▸ **Required action**
Repeat the entries that follow verbatim, without any of their pictures.

Saved entries
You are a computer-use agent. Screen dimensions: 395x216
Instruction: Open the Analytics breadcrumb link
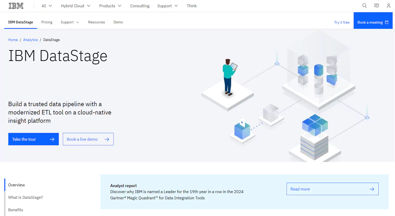coord(30,40)
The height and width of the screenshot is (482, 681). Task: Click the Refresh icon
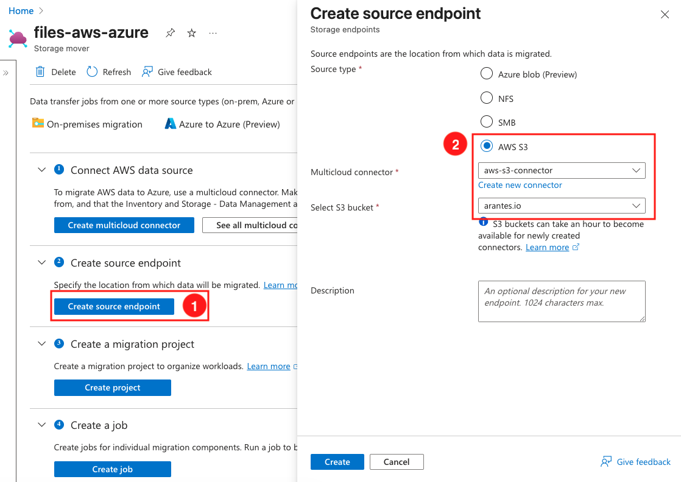[92, 72]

▸ **Exercise solution**
You are a computer-use agent. Screen dimensions: 395x216
Instruction: Open the Analytics breadcrumb link
coord(30,40)
The height and width of the screenshot is (482, 681). Task: Click the Refresh icon
[92, 72]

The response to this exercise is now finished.